The questions themselves are rooted in the importance of historic preservation. “Cities happen over time,” says Poris, “You get a mix of architecture from different time periods each representing the time and place in which it was built and together these come to represent the city itself and help us move forward.” Michigan Central Station is a great example of historic architecture coming to embody the city itself —and moving from a symbol of power, to a symbol of decay to a beacon of progress—all within less than 100 years. For Poris, understanding the historic landscape and how it is embedded into the city today is of the utmost importance. Furthermore, not being in tune to what has made Detroit “Detroit” over time is counter-productive. Historic buildings give Detroit its authenticity which, we have now witnessed over the past several years, brings people back to the city—driving economic and civic recovery.  

Historic preservation not only preserves authenticity but sets an architectural standard for the importance of new buildings. When Poris first moved back to Detroit in the early 90’s, he brought with him a range of experience working in LA with firms such as Frank Gehry, Morphosis, Cesar Pelli, and Richard Meier on projects from LA to China but he did not want to build LA buildings in Detroit.
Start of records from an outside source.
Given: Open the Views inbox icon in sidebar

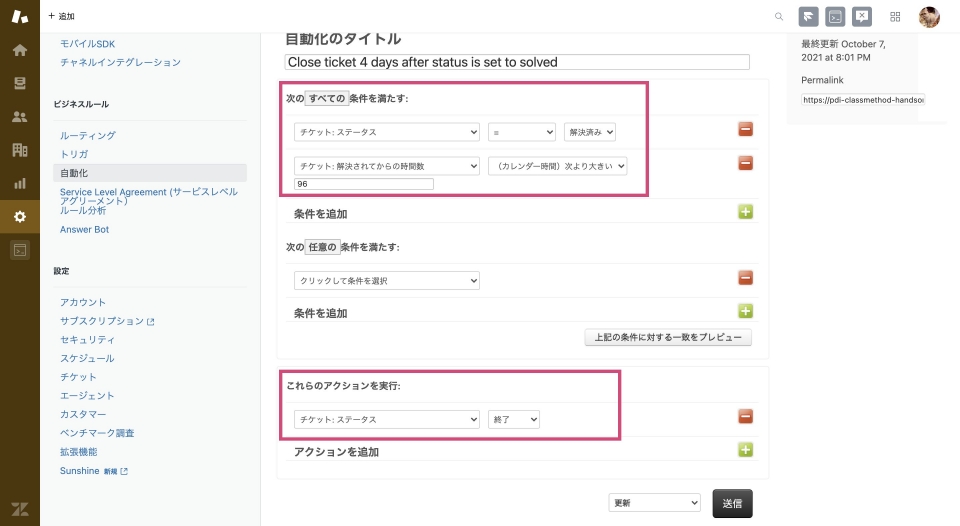Looking at the screenshot, I should point(19,83).
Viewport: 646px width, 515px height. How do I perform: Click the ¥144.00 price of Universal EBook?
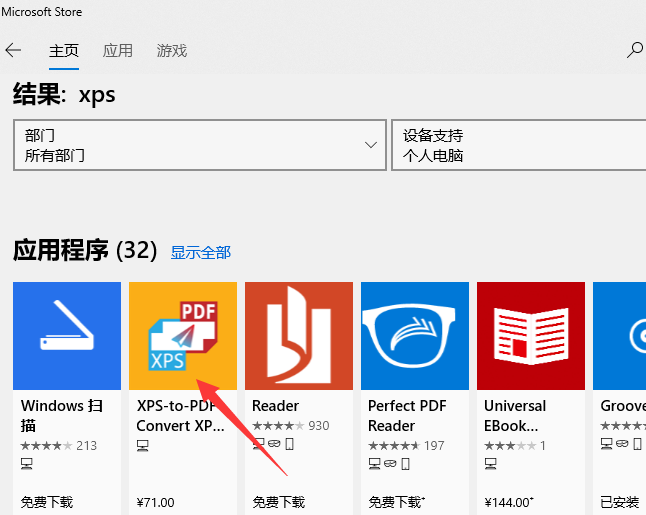pyautogui.click(x=509, y=502)
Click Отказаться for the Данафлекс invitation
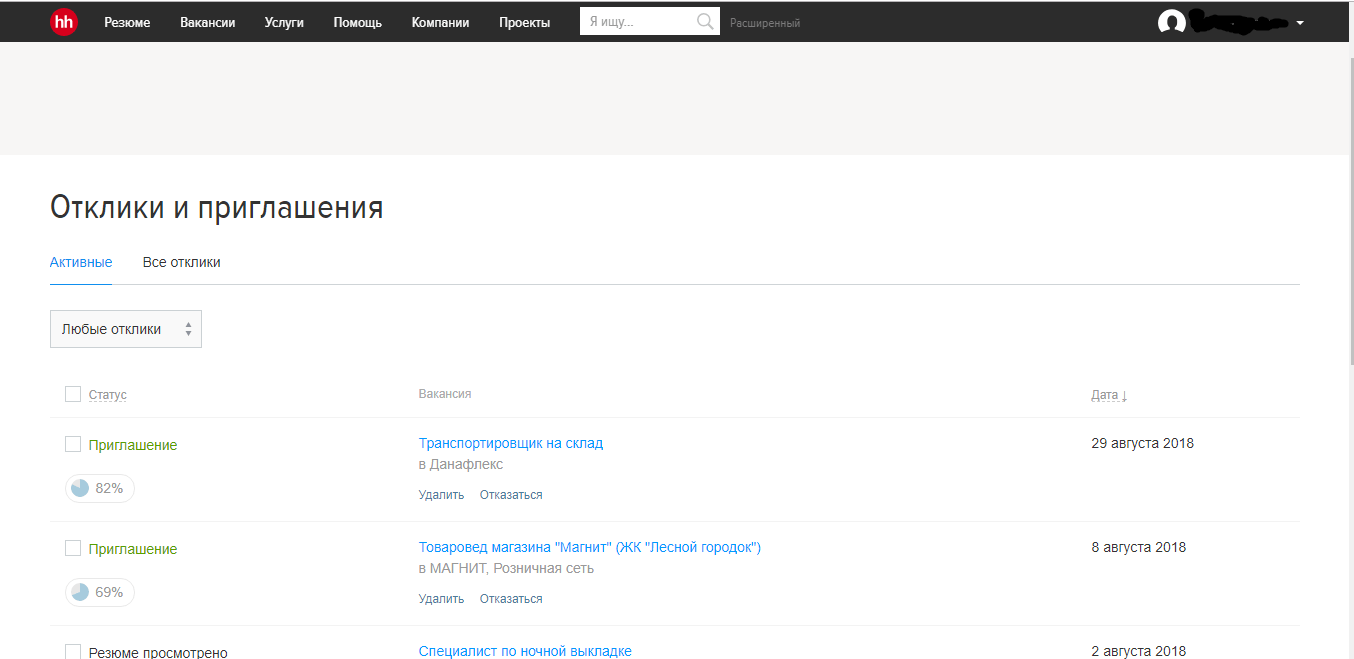This screenshot has height=659, width=1354. [510, 495]
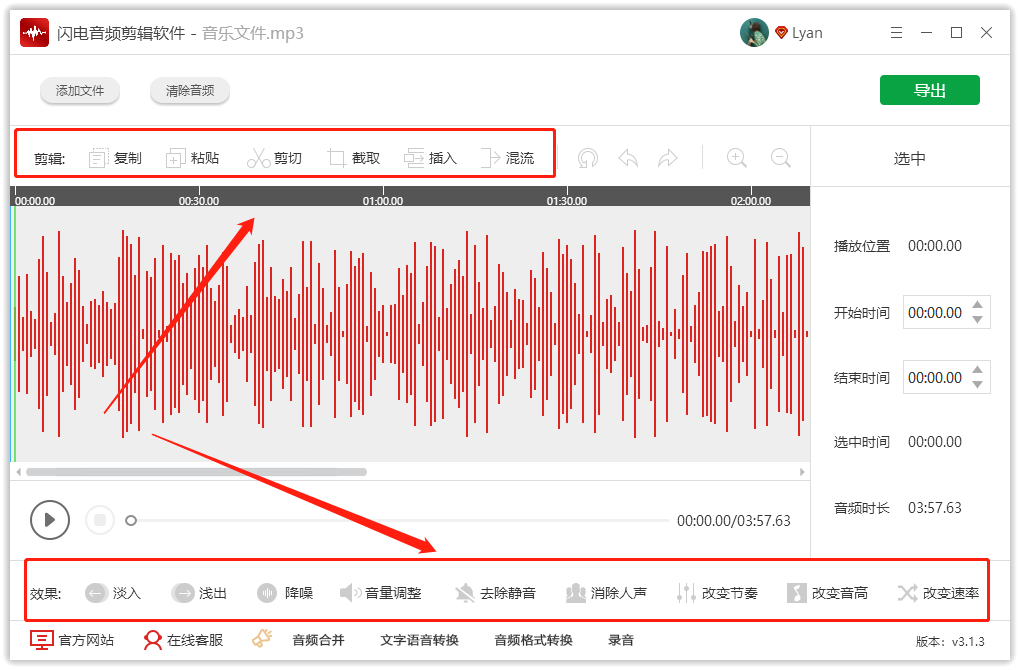This screenshot has height=670, width=1020.
Task: Click the playback progress slider handle
Action: tap(131, 520)
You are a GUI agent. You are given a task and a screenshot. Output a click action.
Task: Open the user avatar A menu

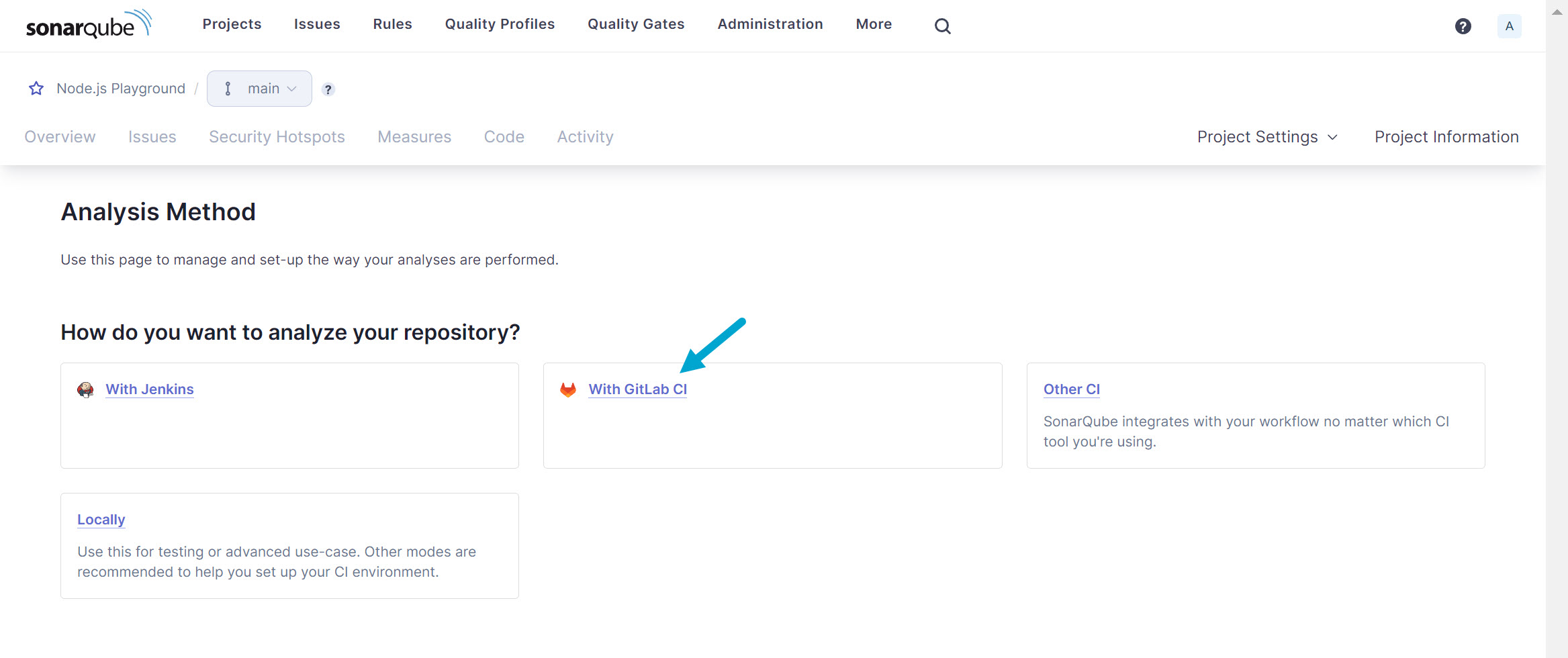click(x=1509, y=26)
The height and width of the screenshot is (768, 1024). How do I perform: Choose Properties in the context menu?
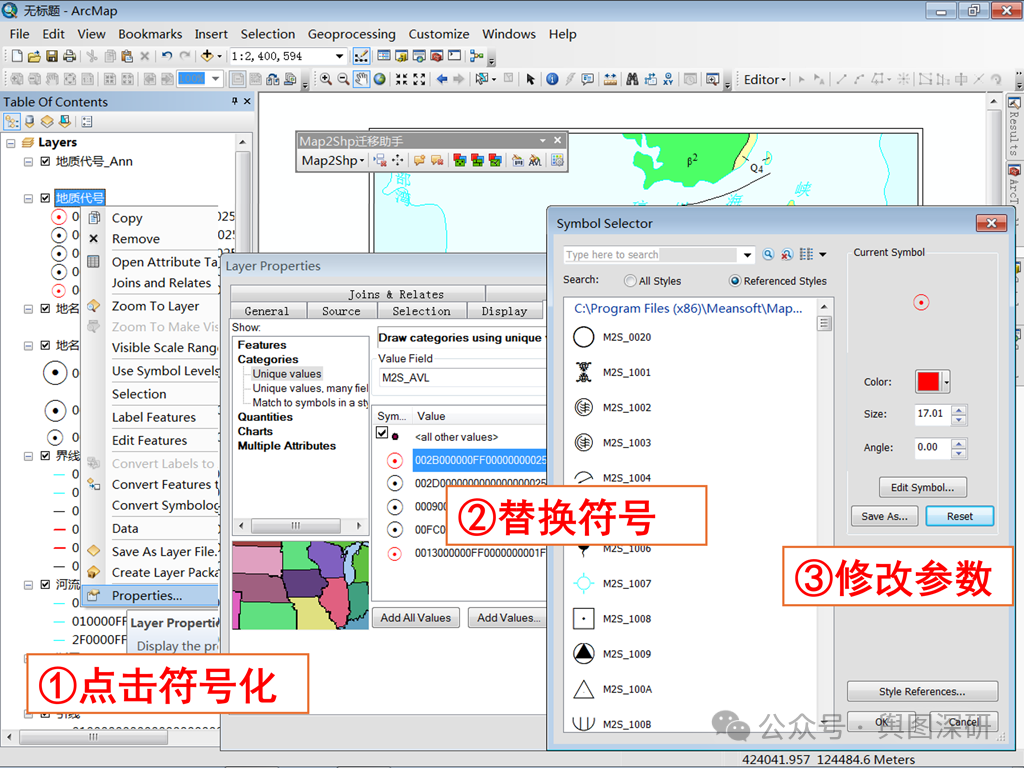[147, 596]
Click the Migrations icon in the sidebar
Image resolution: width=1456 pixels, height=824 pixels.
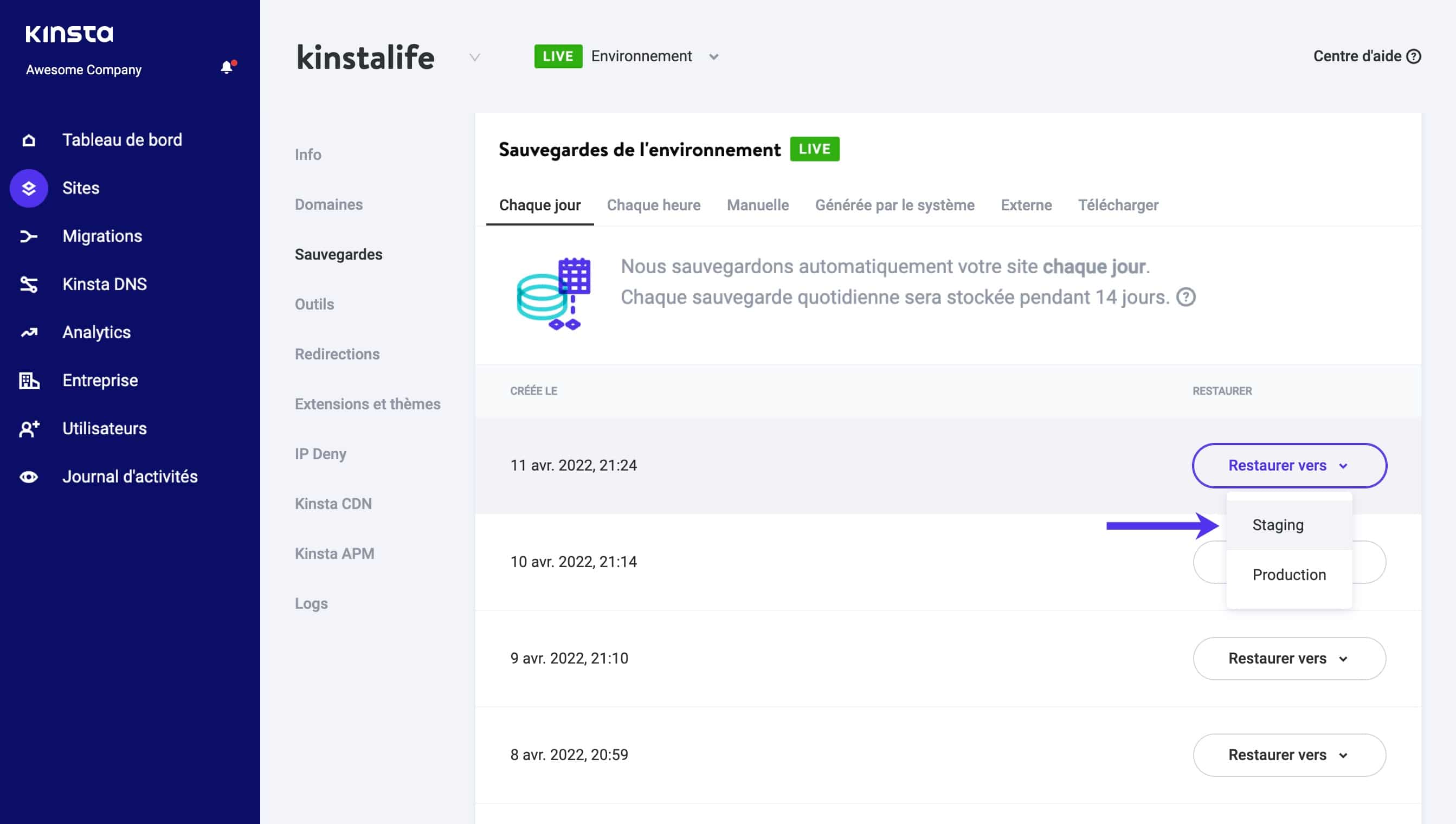(x=28, y=236)
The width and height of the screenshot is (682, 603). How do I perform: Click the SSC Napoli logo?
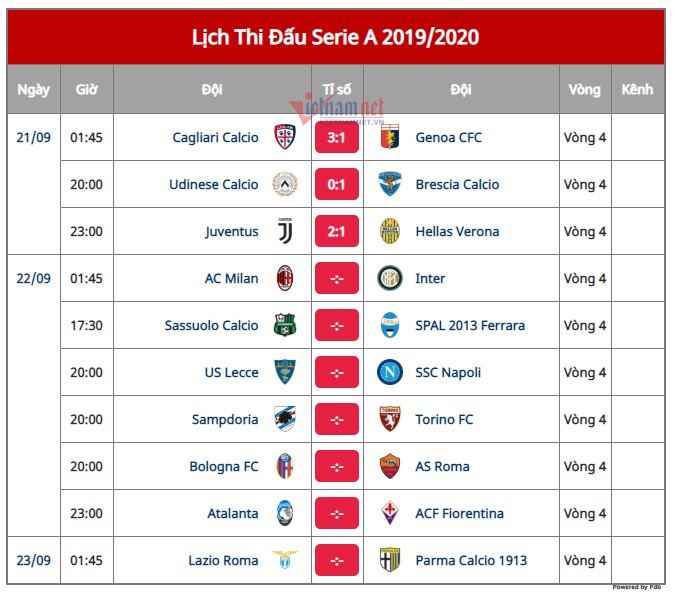click(390, 372)

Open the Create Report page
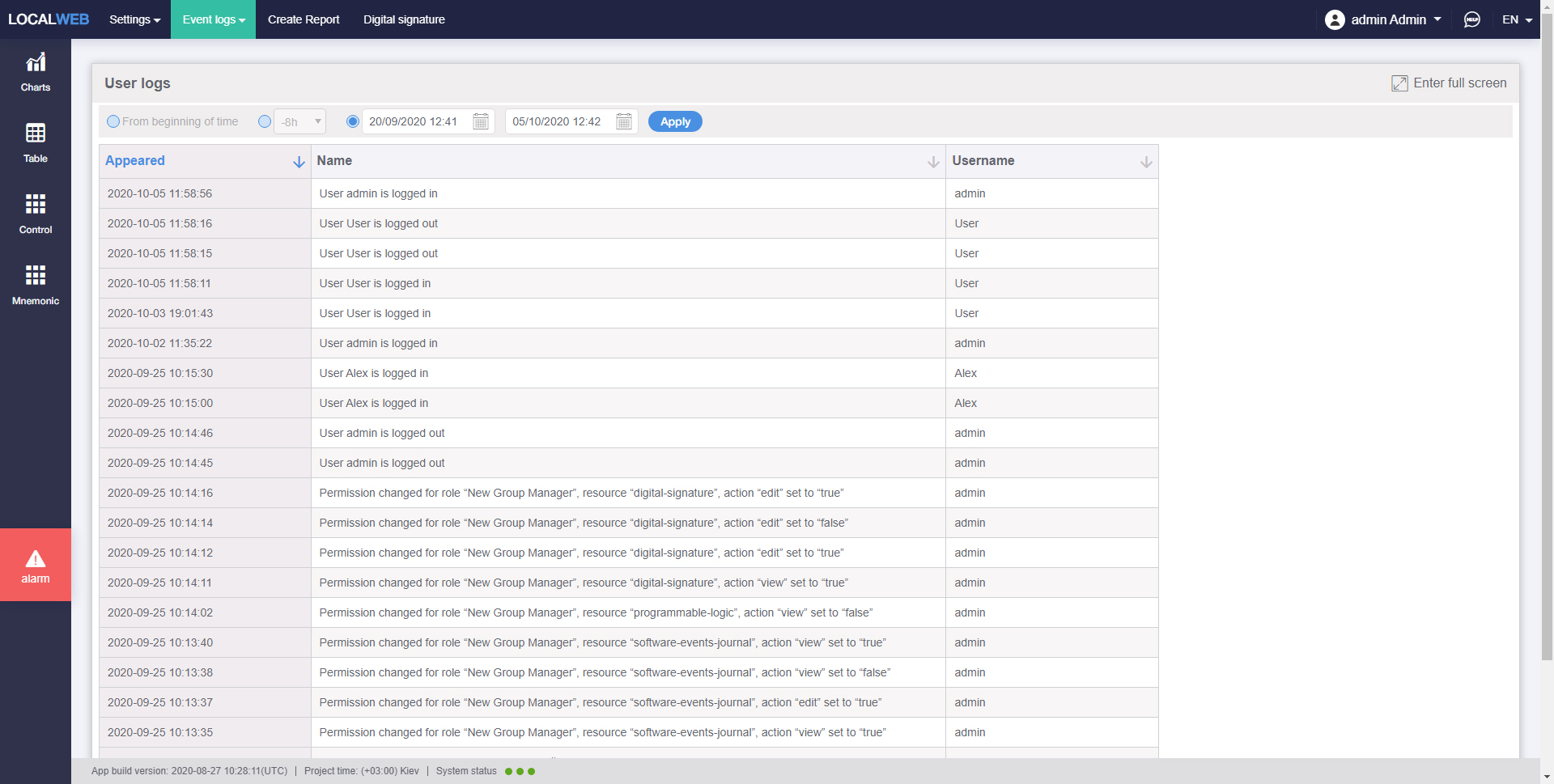[304, 19]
He wanted to build Detroit buildings in Detroit – and to do so, “You can’t view Detroit as a blank slate, you can’t take the people and the buildings that have been here for granted, they should be guiding our design practice.” In other words, you have to understand the community, their socio-economic needs, and how they move in and around the buildings that already exist in order to build sustainable architecture. ‘Sustainability,’ in this case, meaning architecture that meets the current needs of its community, fostering future growth. And that is the one thing that drives Poris the most, “The challenge of addressing these questions and creating something that fits the real needs of the market while also being of value—culturally as well as architecturally.”